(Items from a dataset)
━━━━━━━━━━━━━━━━━━━━━━━━━━━━━━

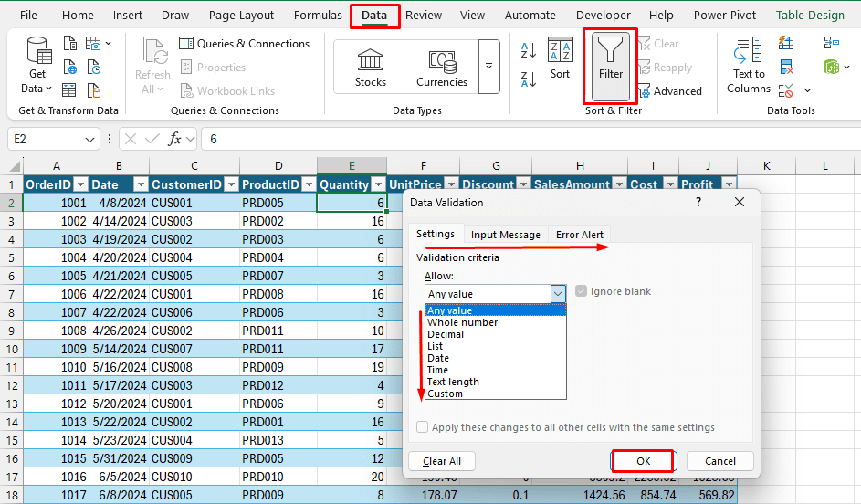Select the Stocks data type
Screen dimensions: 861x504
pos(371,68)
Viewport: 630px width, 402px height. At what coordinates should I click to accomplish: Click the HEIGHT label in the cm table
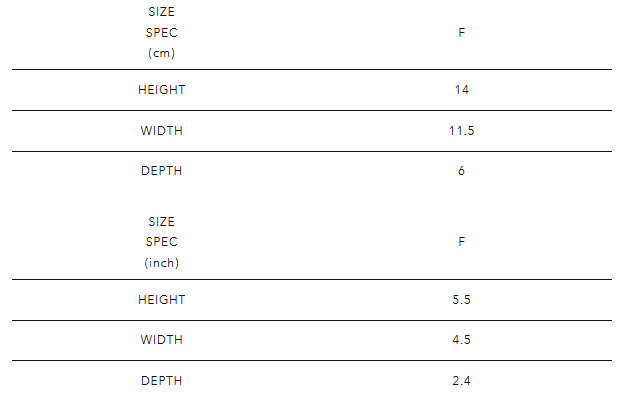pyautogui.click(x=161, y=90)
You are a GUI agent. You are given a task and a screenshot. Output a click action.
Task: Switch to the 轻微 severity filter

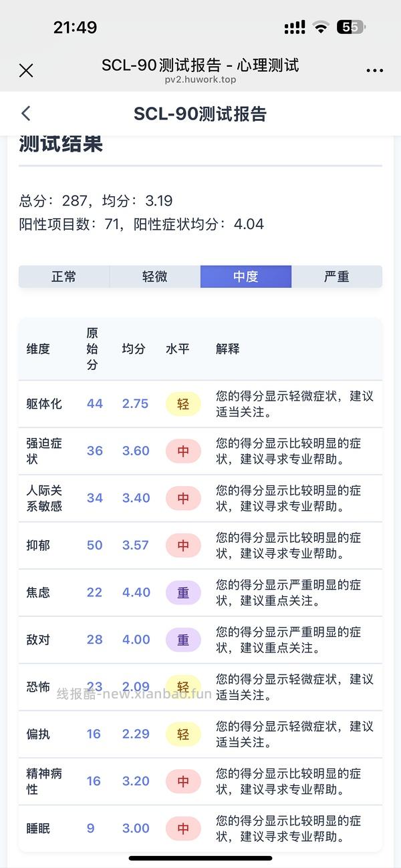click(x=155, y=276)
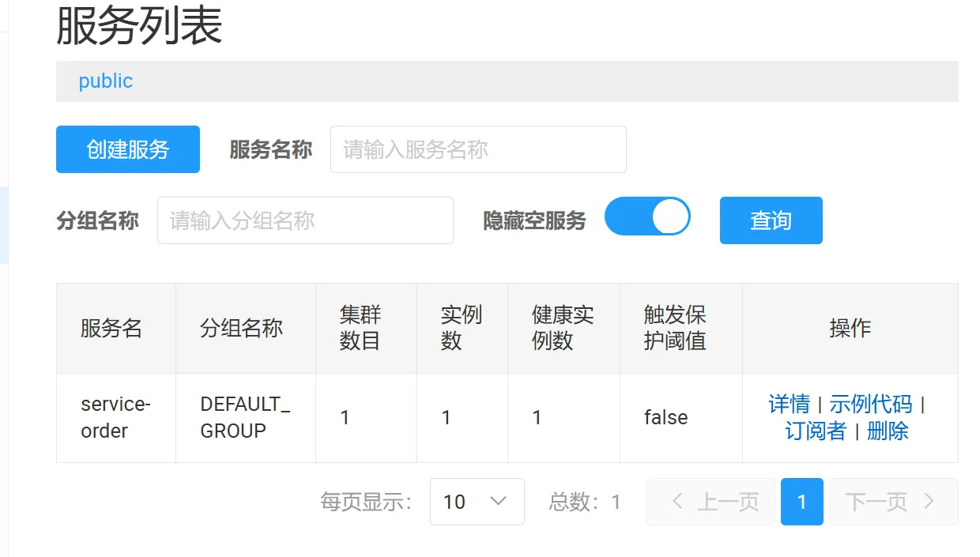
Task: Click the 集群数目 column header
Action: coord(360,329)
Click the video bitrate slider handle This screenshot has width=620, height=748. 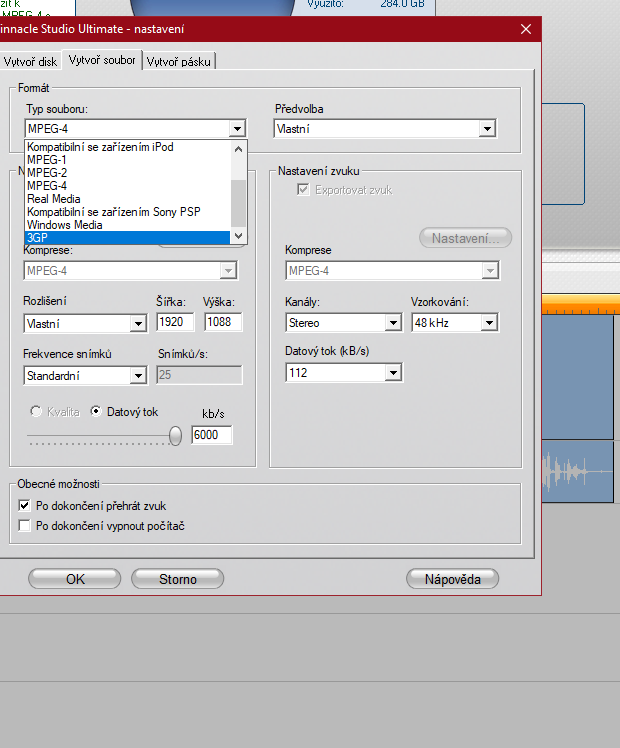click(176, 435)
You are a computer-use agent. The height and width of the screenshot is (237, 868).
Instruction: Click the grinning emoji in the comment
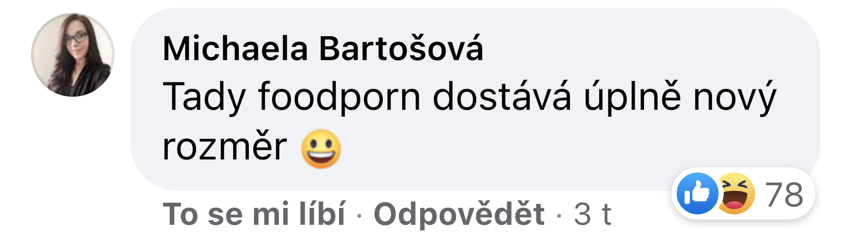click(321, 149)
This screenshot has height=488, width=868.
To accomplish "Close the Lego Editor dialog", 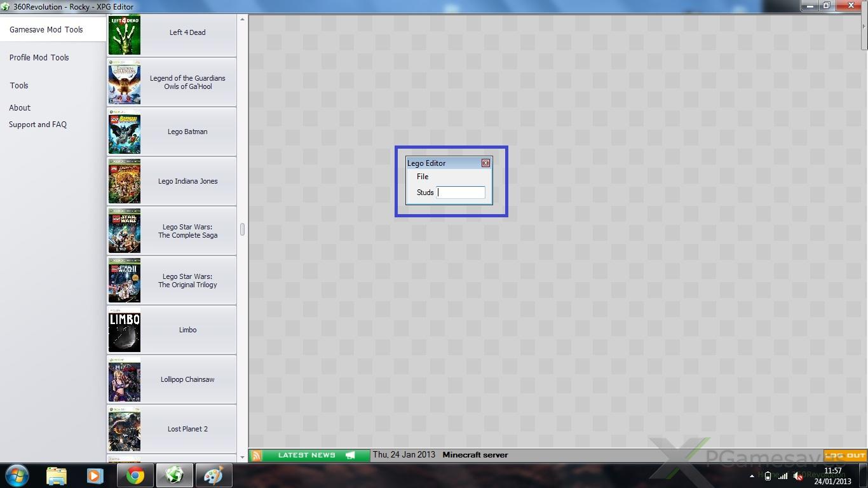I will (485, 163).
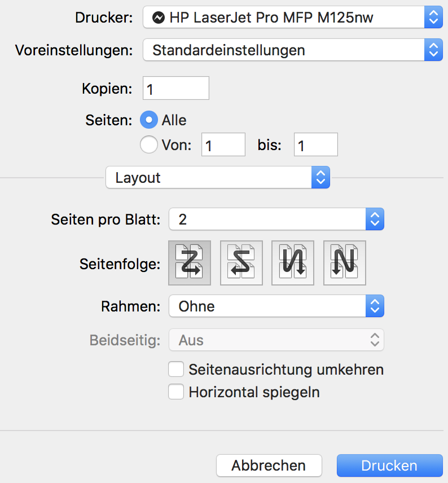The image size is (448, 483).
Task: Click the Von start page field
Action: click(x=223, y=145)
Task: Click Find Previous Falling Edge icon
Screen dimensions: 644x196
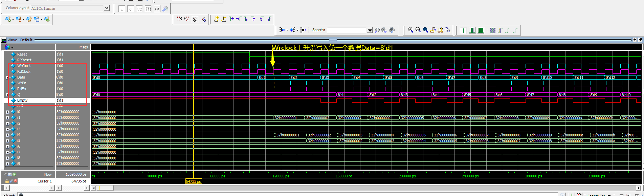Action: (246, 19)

━━━━━━━━━━━━━━━━━━━━━━━━━━━━━━

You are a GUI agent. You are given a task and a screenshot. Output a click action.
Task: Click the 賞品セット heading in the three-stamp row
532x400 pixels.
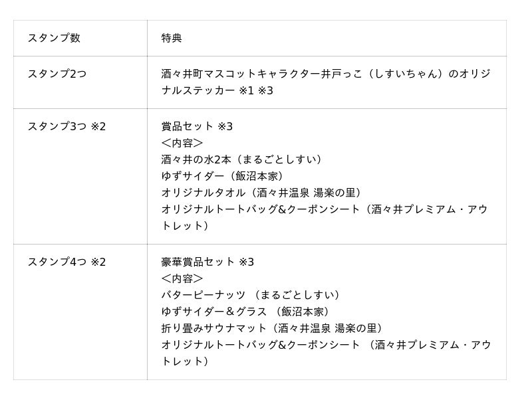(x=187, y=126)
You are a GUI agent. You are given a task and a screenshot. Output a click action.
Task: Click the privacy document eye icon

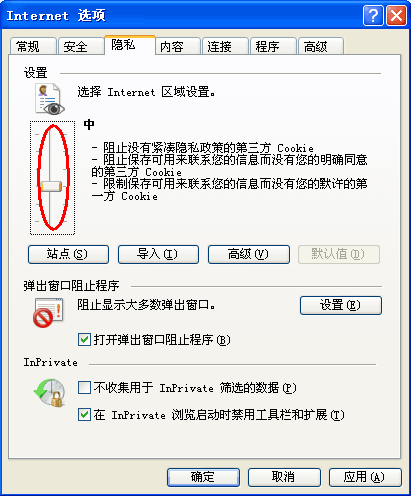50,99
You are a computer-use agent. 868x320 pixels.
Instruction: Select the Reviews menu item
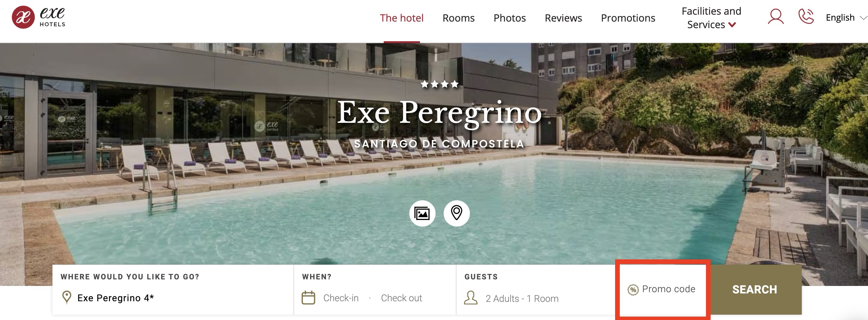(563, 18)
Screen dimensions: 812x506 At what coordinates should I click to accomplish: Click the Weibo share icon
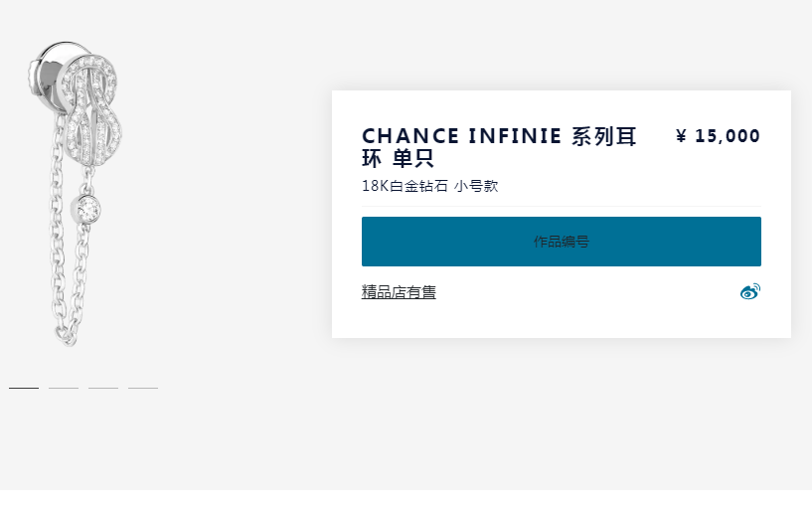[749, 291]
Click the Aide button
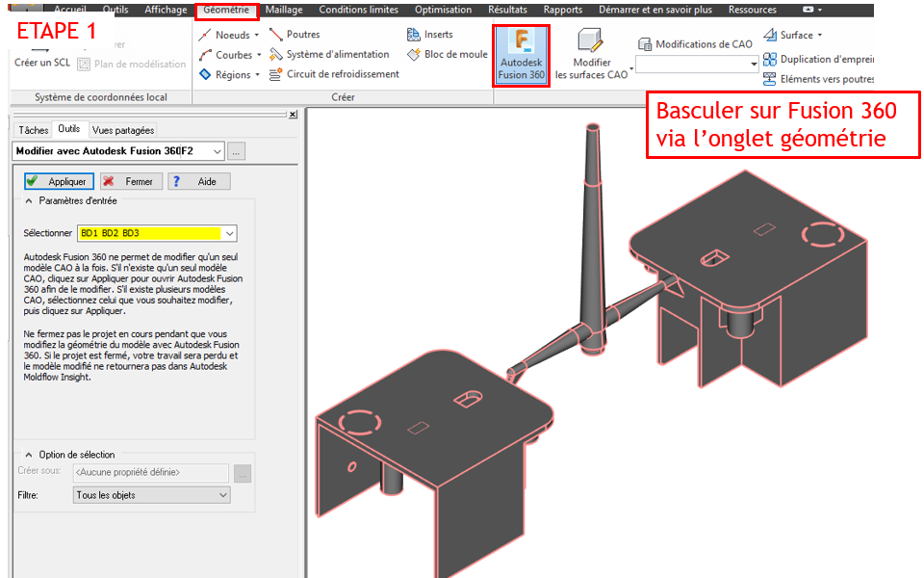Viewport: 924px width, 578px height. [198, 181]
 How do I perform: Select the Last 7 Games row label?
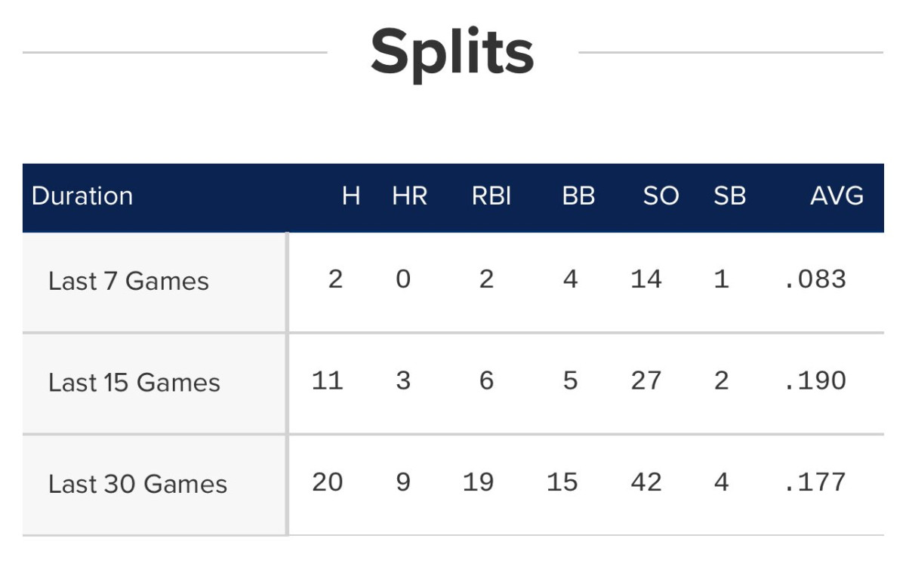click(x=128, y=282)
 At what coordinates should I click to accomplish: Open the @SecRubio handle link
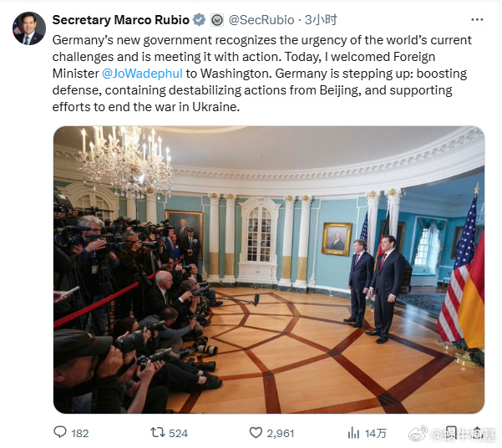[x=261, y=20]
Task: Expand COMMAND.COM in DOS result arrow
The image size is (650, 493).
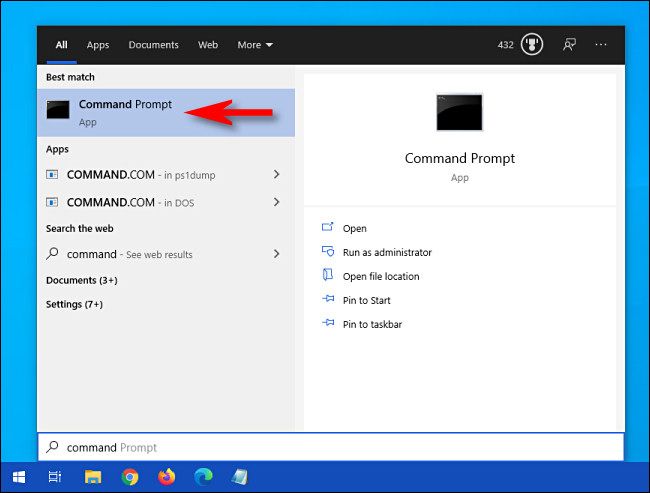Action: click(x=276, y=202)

━━━━━━━━━━━━━━━━━━━━━━━━━━━━━━

TASK ->
A complete answer gives every line of the records holding "computer".

OUTPUT ->
You are a computer-use agent. The height and width of the screenshot is (237, 868).
You are a computer-use agent. 868x320 pixels.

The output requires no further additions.